Hey All- I have crawled this site for years- thanks for all of the domain knowledge! I finally got out of the city (Dallas, Tx) into the country. I have 1.2 acres and want to put a small, 1/8 acre pond at the lowest point, hoping for a max depth of 11ish feet. I have 3 or 4 acres of drainage in my watershed. I got a little Bx23s with a backhoe and dug down about 4 feet. I have 2.5-3' of very hard black clay, then it turns to a sand stone mess that looks like it will dump water. The top layer of my property is severely cracked when dry leading me to believe it has a high clay content. It was tough digging and the clay balls are so dense I could barely break them with a shovel.
I had a couple of guys out last week to quote my little pond, they all "think it will work". A couple of questions, and i apologize for the long intial post...-
-Assuming that under the clay layer it's all that sand stone junk, does this seem feasible by redistribution the clay from the dig? If not, could I have the guy pull the top layer off other areas of the property and achieve a natural bottom pond?
-Do I have enough watershed to keep the pond reasonably full assuming a decent rain year? Stats I have found suggest 5 acres to 1 acre of pond... seems low to me in my region?
I know this is a tiny pond... I HOPE to start this year with fat head minnow, then move in some BG if it fills up this fall. If possible, I'd like to add some LMB to it next year if all else proves fruitful. I'd like the fish to be able to reproduce and sustain a population. I'm not worried about size of the fish and do plan on harvesting both BG and LMB each year. Id, rather not go with pellet feeding, or non reproducing hybrids if i can avoid it. I would also be willing to restock FHM pretty regularly. I know from past threads that to even consider this I would need to fertilize it and heavily oxygenate it. I'm flexible on stocking and annual harvest volumes.
When I was young, we had a smaller pond that was completely unmanaged on family land in the mountains of VA. Every year we caught and harvested BG and LMB out it. I know this is probably the exception rather than a rule but that's what I'm hoping to recreate, in a sense. A couple of questions on this point-
--what would you think about stocking ratios?
- if too ambitious, what would you reccomend stocking?
- any pro tips I may be missing?
- attaching a "to scale" design on my survey for reference. Is this a silly shape for this size pond? The trees are existing and was hoping to keep the large one. I think the roots might make that idea a non starter... it's a hackberry.
Any advice anyone has for me would be welcome, thanks in advance for everything!
Welcome to the Forum. A small pond with 3 or 4 acres of drainage should work. Feed a good quality feed to the bluegills. Let them get a head start on the bass before stocking the predators. Stock bluegills and fathead minnows. Let them get a head start before stocking bass. Stock bass when they can go to sleep with their mouth open and wake up with a full belly.
Assuming a decent rain year can end once you dig that hole.

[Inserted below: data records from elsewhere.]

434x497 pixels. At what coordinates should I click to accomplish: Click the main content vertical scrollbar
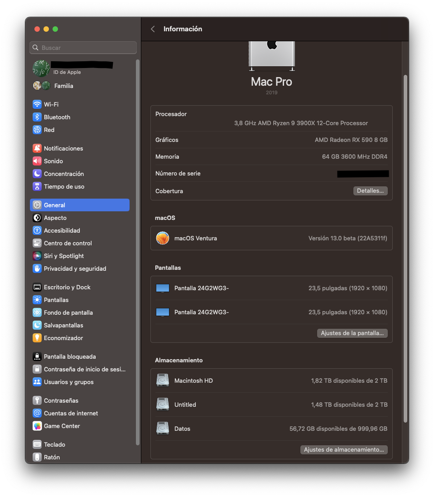tap(405, 249)
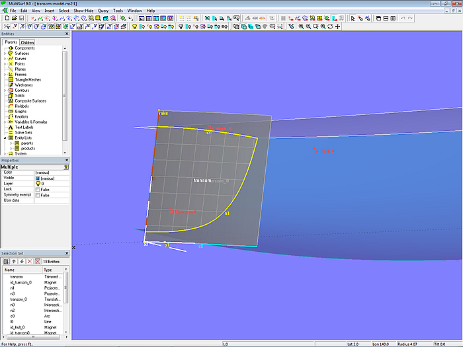Click the Save disk icon

point(21,19)
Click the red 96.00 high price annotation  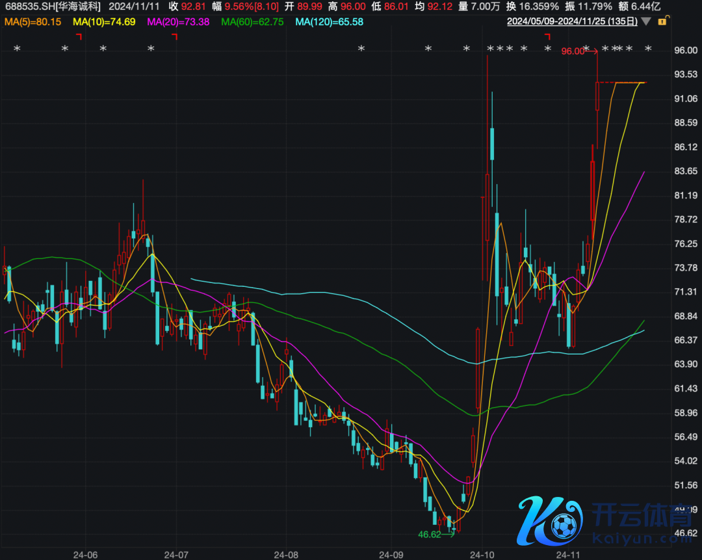(x=573, y=51)
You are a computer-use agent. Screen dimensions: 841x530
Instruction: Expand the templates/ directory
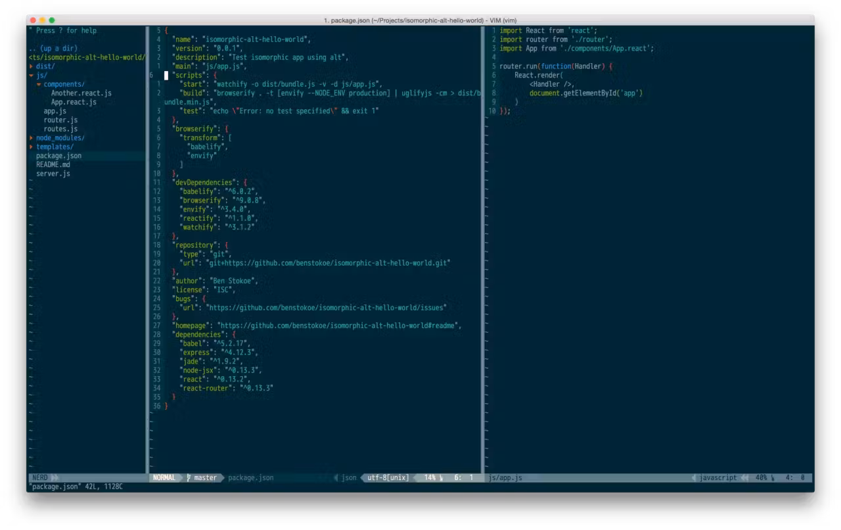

Best of luck and don’t lie to your wife about the costs. I tried that and it never works.
It's not about the fish. It's about the pond. Take care of the pond and the fish will be fine. PB subscriber since before it was in color.
Without a sense of urgency, Nothing ever gets done.
Boy, if I say "sic em", you'd better look for something to bite. Sam Shelley Rancher and Farmer Muleshoe Texas 1892-1985 RIP
The handbook for watershed in the area west of Ft. Worth is in the range of 12 to 20 watershed acres per acre of pond. If you have 3 acres for a 1/8th acre pond, that gives you a ratio of 24:1, so you should have enough water, not counting the "exceptional drought" years.
Are you building a house on the property? Water well or city water? For a pond that small, you could probably supplement the pond during a bad drought with water from your house to get the fish through to the next rain.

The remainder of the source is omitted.